## WHAT TO DO
Reproduce the listing exactly. Omit pictures.

## INPUT RECORDS
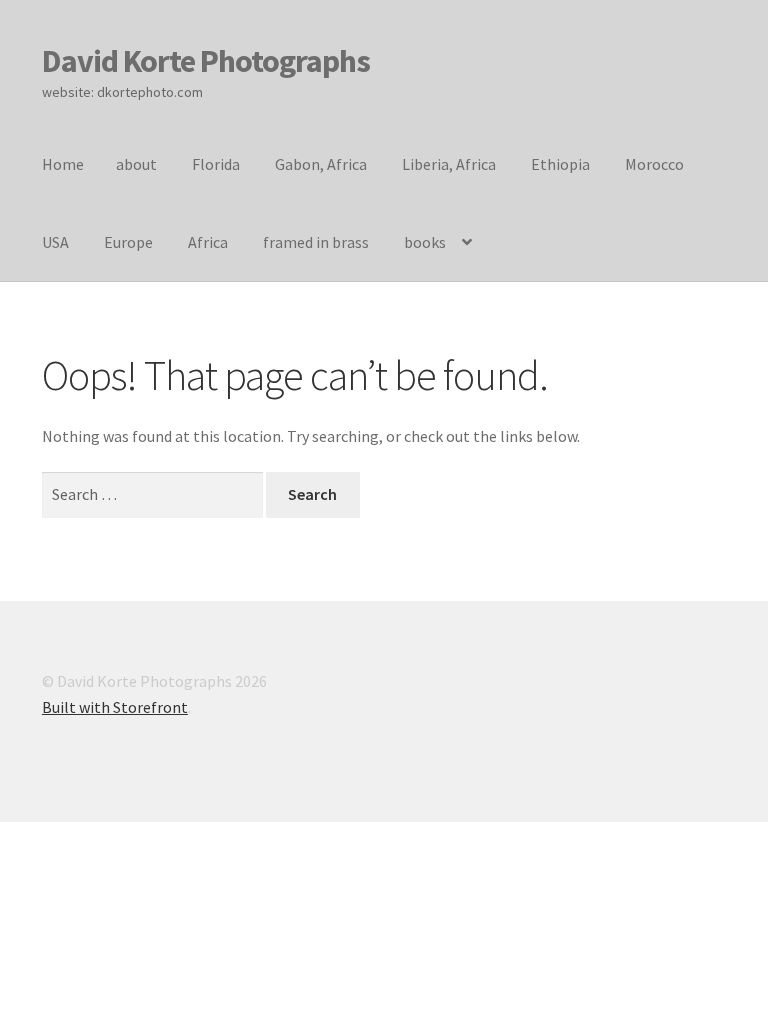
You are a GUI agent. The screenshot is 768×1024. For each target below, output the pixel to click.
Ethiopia (560, 164)
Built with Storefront (115, 707)
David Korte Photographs (206, 61)
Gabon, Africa (321, 164)
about (136, 164)
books (425, 242)
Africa (208, 242)
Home (63, 164)
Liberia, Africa (449, 164)
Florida (216, 164)
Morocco (654, 164)
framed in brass (316, 242)
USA (55, 242)
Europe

## SOLUTION FOR THIS EXERCISE
You are a GUI agent. The screenshot is 768×1024. For each target below, output the pixel to click.
Ethiopia (560, 164)
Built with Storefront (115, 707)
David Korte Photographs (206, 61)
Gabon, Africa (321, 164)
about (136, 164)
books (425, 242)
Africa (208, 242)
Home (63, 164)
Liberia, Africa (449, 164)
Florida (216, 164)
Morocco (654, 164)
framed in brass (316, 242)
USA (55, 242)
Europe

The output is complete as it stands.